Check your understanding -
**1)** Translate this sentence from the post on Tunisian summers into Spanish: "The temperature can easily reach 105°F (40°C) during a hot spell."
**2)** From the post on Tunisian summers, pull out the passage starting at "In last week’s" and ending at "feel even hotter.", copied word for word.

Exercise text -
=== Section Start ===
In last week’s post on summer in Tunisia, I wrote about a few things to take advantage of during this unique season of the year.  Though there are many positive aspects of the Tunisian summer, there are also a few challenges that are important to think about during your summer travels.

1) Extreme heat and strong sun:  July and August are Tunisia’s hottest months, with average high temperatures of 91°F (33°C) on the coast.  It’s even hotter as you travel inland. These temperatures don’t sound outrageous, but remember these are averages.  The temperature can easily reach 105°F (40°C) during a hot spell.  The strong sun and lack of cloud cover makes the heat feel even hotter.

A few things I’ve learned through living in Tunisia during the hot summers that apply whether you’re staying in a resort, traveling with a tour group, or staying in a friend’s house are:

  • Drink plenty of fluids: This might sound obvious, but it’s amazing how easily we can forget to drink water when we’re out and about.
=== Section End ===
Available data -
=== Section Start ===
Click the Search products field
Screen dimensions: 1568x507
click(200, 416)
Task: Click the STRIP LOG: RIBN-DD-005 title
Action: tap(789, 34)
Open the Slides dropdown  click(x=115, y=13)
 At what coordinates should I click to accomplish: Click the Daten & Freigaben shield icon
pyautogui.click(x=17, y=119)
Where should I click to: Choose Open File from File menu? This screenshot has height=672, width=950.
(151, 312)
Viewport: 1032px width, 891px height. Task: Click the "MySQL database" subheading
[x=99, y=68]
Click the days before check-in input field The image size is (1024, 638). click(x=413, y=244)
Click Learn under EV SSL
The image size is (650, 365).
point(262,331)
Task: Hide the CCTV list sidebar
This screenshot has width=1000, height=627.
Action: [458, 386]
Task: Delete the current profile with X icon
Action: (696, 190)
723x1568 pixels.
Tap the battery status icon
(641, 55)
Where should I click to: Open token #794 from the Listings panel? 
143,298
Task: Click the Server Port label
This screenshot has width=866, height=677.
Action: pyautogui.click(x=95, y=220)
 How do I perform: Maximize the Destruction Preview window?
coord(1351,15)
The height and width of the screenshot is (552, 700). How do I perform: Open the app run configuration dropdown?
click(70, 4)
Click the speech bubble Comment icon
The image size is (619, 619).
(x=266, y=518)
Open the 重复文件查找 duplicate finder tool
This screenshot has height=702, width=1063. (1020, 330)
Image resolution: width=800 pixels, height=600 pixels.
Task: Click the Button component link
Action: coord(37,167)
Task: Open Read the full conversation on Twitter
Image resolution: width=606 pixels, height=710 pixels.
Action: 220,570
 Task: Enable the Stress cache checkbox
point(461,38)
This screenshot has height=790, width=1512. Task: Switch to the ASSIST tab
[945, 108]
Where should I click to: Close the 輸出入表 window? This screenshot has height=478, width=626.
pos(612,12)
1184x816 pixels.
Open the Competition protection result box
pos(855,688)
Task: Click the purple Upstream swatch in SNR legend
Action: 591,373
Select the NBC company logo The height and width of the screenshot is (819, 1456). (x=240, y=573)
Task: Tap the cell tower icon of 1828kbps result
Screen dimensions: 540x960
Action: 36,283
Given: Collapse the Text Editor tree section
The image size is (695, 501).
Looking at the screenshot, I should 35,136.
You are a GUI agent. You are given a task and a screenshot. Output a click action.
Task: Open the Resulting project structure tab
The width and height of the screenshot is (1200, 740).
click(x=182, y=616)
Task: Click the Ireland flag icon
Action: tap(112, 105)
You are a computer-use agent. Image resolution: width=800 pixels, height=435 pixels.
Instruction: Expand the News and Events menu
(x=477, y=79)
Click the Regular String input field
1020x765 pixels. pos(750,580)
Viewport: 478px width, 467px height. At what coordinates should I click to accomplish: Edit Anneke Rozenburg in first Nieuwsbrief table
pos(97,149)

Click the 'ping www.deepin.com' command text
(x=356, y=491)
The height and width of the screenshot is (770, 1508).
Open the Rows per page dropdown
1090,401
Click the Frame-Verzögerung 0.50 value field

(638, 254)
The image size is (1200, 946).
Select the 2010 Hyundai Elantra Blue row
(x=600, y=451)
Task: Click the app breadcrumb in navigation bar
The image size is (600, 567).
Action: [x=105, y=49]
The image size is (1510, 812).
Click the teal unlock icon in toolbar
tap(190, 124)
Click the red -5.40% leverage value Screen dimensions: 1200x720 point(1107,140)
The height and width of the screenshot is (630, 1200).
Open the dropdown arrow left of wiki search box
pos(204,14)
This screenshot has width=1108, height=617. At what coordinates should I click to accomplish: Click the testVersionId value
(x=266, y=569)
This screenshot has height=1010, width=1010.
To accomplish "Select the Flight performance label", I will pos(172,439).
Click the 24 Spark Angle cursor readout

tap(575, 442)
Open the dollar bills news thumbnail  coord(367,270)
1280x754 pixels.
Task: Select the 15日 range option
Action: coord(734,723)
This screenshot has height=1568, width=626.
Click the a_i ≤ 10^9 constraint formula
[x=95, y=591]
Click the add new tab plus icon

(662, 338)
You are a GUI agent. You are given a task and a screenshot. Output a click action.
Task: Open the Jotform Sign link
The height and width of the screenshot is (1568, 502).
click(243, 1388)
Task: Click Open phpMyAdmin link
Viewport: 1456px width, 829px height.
=== Section End ===
Replies -
**1)** La temperatura puede llegar fácilmente a 105 °F (40 °C) durante una ola de calor.

**2)**
In last week’s post on summer in Tunisia, I wrote about a few things to take advantage of during this unique season of the year.  Though there are many positive aspects of the Tunisian summer, there are also a few challenges that are important to think about during your summer travels.

1) Extreme heat and strong sun:  July and August are Tunisia’s hottest months, with average high temperatures of 91°F (33°C) on the coast.  It’s even hotter as you travel inland. These temperatures don’t sound outrageous, but remember these are averages.  The temperature can easily reach 105°F (40°C) during a hot spell.  The strong sun and lack of cloud cover makes the heat feel even hotter.